The Star-Ledger

Supporters Of Tax Hike For Rich Get Boost

Some higher-income Jerseyans speak out in favor of idea to address budget shortfall

The Star-Ledger — Thursday, April 24, 2003

BY JOE DONOHUE
Star-Ledger Staff

A coalition calling for a temporary income tax increase for higher income New Jerseyans to ease the state's budget woes yesterday showcased some unexpected supporters: higher income New Jerseyans.

The taxpayers included a businessman who owns a minor-league basketball team, a former state transportation commissioner and a Princeton councilwoman who is married to a world-famous author.

"Many people of means are not knee-jerk opponents of common-sense tax plans," said Princeton Council member Wendy Benchley, wife of "Jaws" author Peter Benchley.

Former transportation commissioner Alan Sagner of Maplewood dismissed concerns that higher tax rates would trigger an exodus from New Jersey. "I'm not going anywhere. This is my home," he said.

And Herbert Greenberg, owner of Caliper Human Strategies and the Trenton Shooting Stars basketball franchise, said he doesn't mind paying higher state taxes to avoid the budget cuts proposed by Gov. James E. McGreevey. A coalition of more than 90 groups representing teachers, union members, local officials, minorities and others supports the increase as New Jersey grapples with a potential budget deficit of as much as $5 billion in the coming budget year.

The proposal would raise the income tax for single filers earning more than $250,000 annually and married filers earning more than $400,000. They now pay a top rate of 6.37 percent, but that would rise by another 1.2 to 3.1 percent under the proposal, depending on how much they earn. The increase would raise an estimated $1 billion a year, affect 50,000 taxpayers and would be phased out after three years.

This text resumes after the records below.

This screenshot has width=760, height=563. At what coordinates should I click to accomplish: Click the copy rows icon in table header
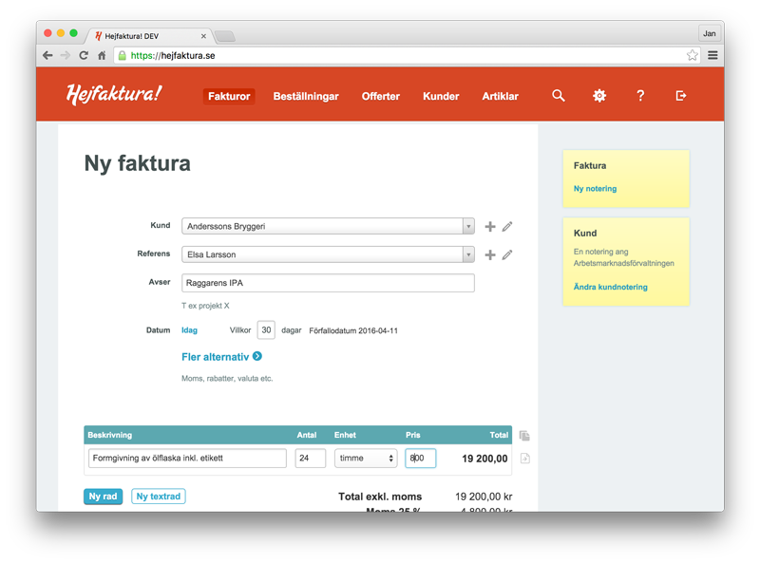point(524,436)
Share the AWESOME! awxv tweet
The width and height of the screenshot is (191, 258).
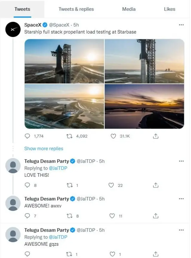[155, 216]
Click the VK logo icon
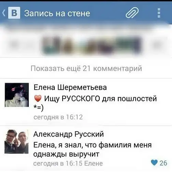Image resolution: width=172 pixels, height=182 pixels. coord(14,13)
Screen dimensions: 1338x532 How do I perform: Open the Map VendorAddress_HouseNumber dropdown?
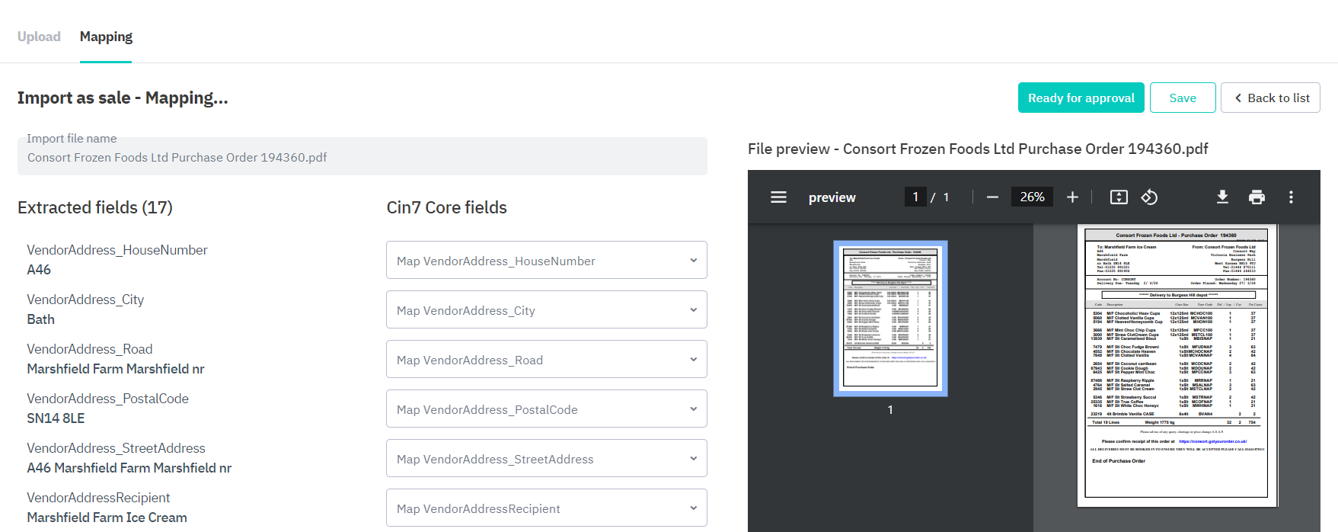pos(546,261)
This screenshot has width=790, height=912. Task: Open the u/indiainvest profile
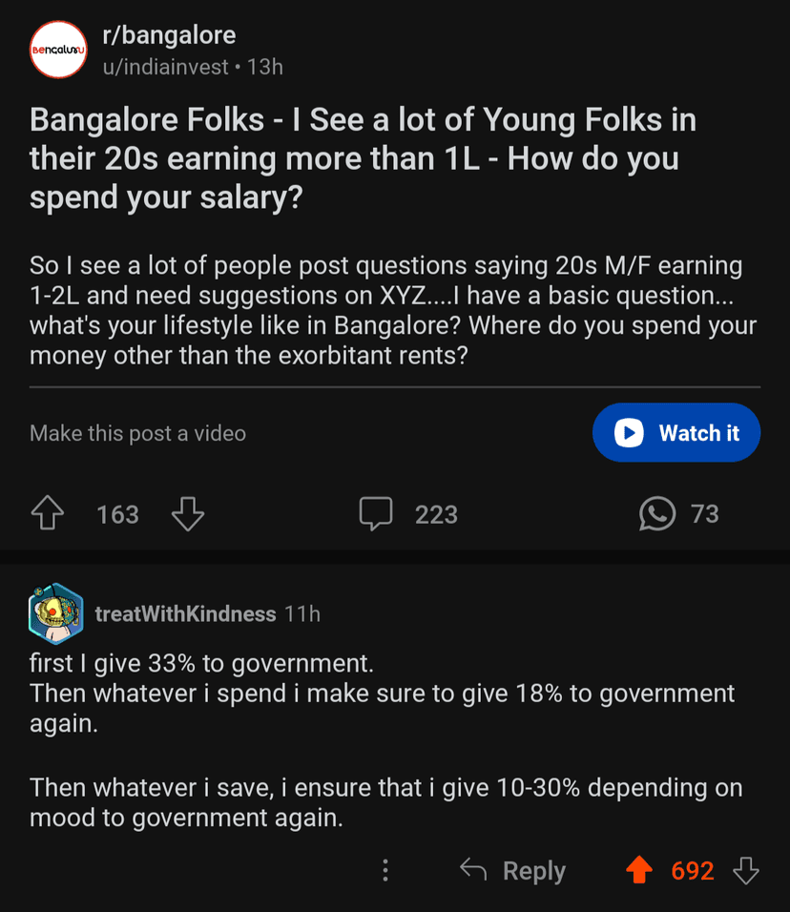[166, 68]
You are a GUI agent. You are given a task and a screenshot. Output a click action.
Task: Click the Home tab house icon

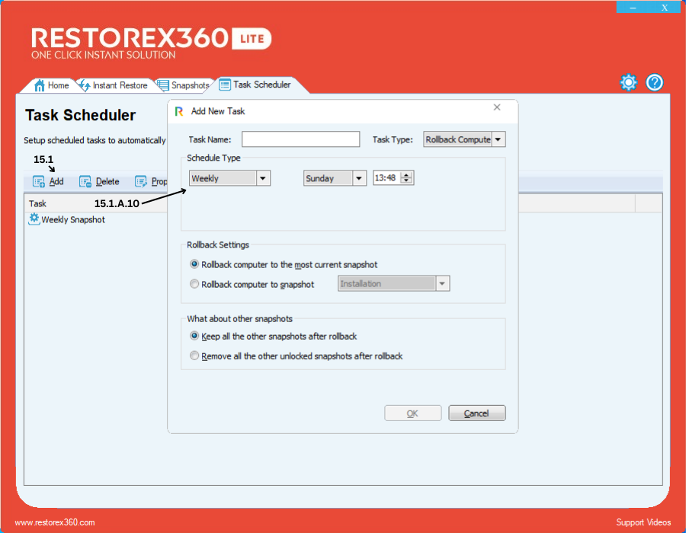40,85
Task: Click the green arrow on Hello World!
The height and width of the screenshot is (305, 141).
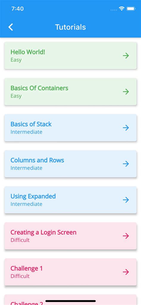Action: tap(126, 56)
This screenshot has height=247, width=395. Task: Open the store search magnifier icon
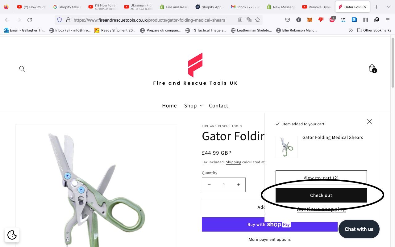coord(22,69)
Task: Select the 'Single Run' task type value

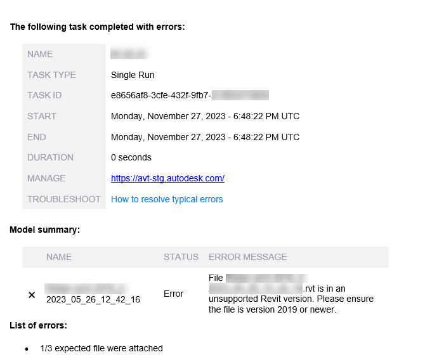Action: pyautogui.click(x=133, y=75)
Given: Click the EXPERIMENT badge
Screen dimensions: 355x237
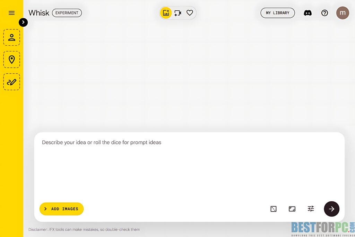Looking at the screenshot, I should [x=67, y=13].
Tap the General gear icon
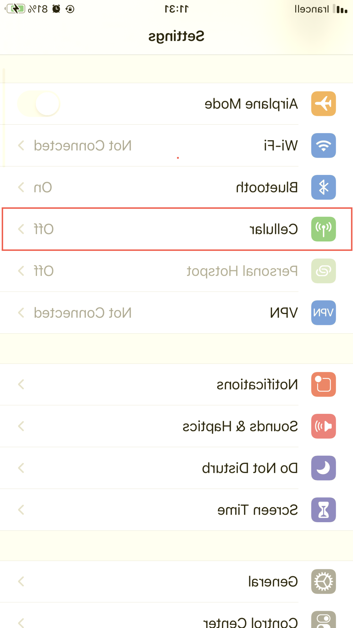This screenshot has height=628, width=353. click(x=323, y=581)
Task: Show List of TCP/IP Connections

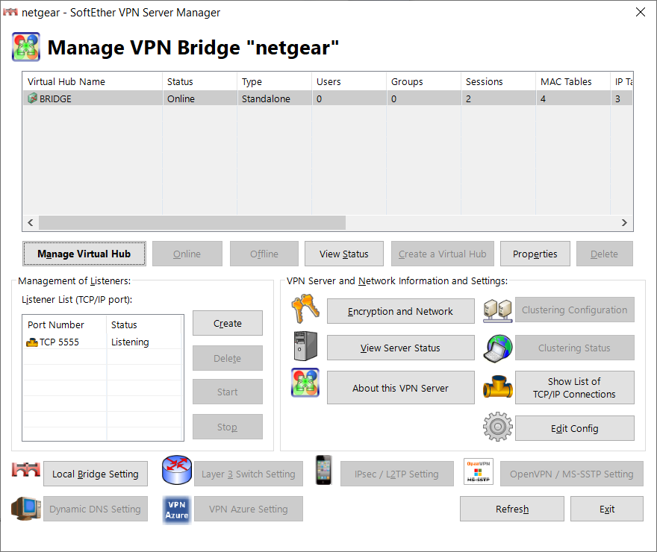Action: (574, 388)
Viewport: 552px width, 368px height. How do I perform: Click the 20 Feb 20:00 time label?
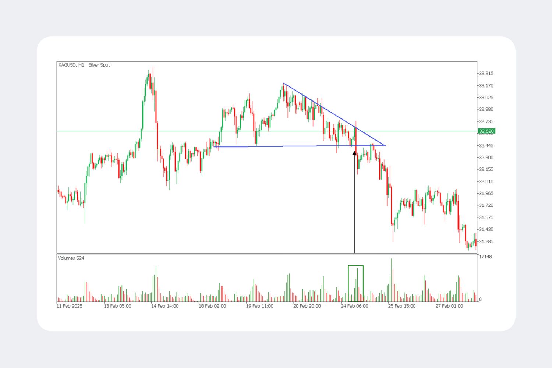pyautogui.click(x=307, y=306)
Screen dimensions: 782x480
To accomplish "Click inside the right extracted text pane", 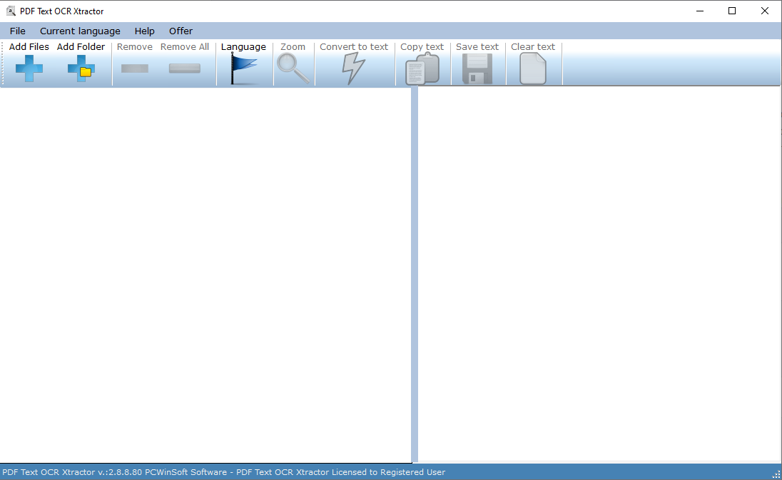I will click(598, 275).
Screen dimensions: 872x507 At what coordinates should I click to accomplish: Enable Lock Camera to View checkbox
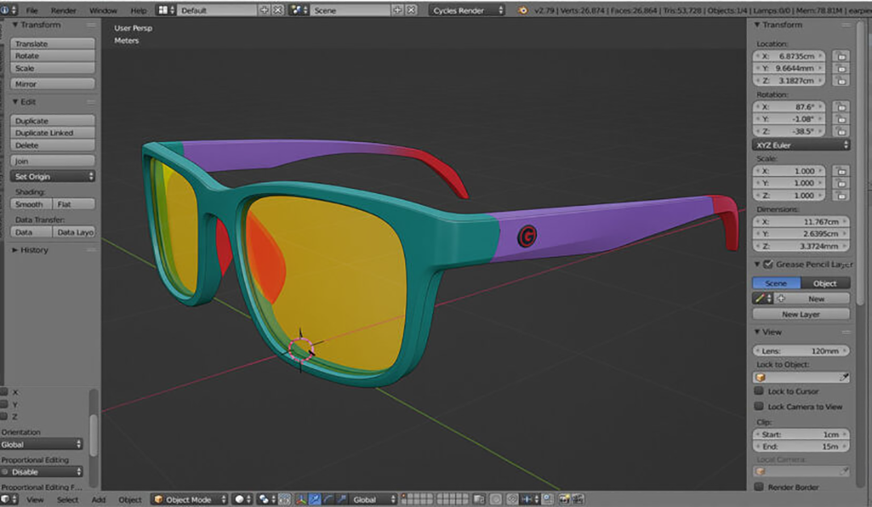click(x=759, y=407)
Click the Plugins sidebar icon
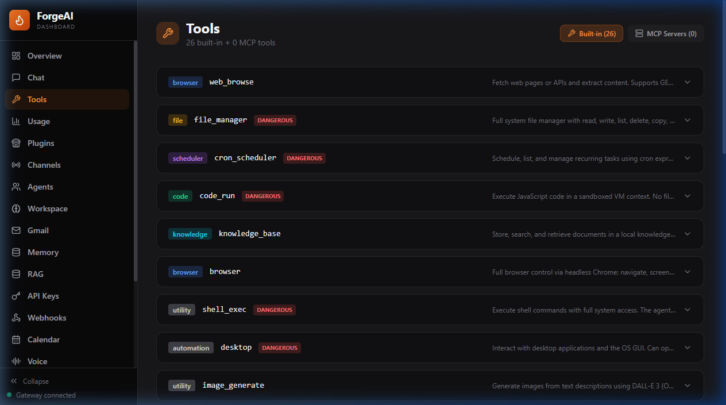Image resolution: width=726 pixels, height=405 pixels. click(x=17, y=143)
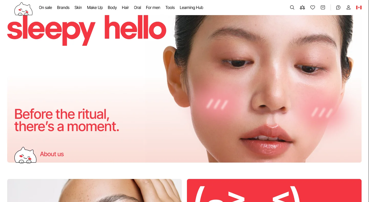
Task: Go to the Oral category
Action: [138, 8]
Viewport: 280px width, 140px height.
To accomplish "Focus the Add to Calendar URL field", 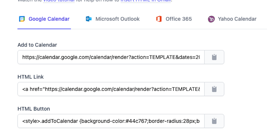I will pos(111,57).
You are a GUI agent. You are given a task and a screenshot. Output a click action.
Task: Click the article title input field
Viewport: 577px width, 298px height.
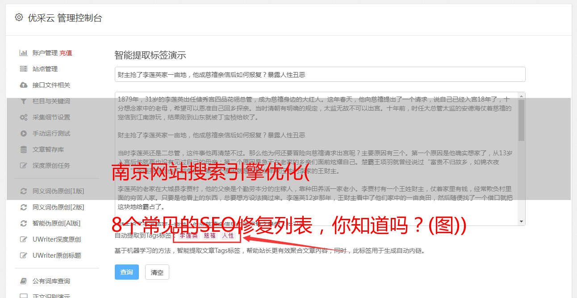point(320,74)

Micah Rasmussen, the governor's spokesman, said yesterday that McGreevey flatly refuses to enact increases in either the sales, income or corporate tax to balance the proposed 2004 budget. But Senate Majority Leader Bernard Kenny (D-Hudson), a member of the Senate Budget Committee, said last week that "I think it's inevitable that serious consideration will be given to some sort of high-end income tax increase in the next year or two."

Phyllis Salowe-Kaye, executive director of New Jersey Citizen Action, one of the alliance organizers, said she hopes the Legislature will enact the higher income tax before the July 1 budget year begins. But the group will maintain pressure even if that does not happen, she said.

The wealthy taxpayers who spoke out yesterday all agreed now is the ideal time to increase state income taxes because proposed federal tax cuts would more than make up for any state increase. A study by the nonpartisan Office of Legislative Services concluded that even with the state tax increases proposed by the alliance, taxpayers in the following brackets still would enjoy huge net tax breaks when the proposed federal cuts are factored in: $500,000, a $9,801 net cut; $1 million, a $19,908 net cut; and $2 million, a $31,243 net cut. "The wealthy income taxpayers would barely notice it. They still come out of it big winners," said Kenny.

However, in another sign yesterday of how hard it remains to raise major taxes, Republican Gov. George Pataki warned lawmakers not to seek even a temporary increase in income taxes for rich New Yorkers despite public opinion polls that show widespread support for such a tax.

"I think it's a job-killing tax ... I'm certainly not going to approve of something like that," he said.

Joe Donohue covers state government. The Associated Press contributed to this report.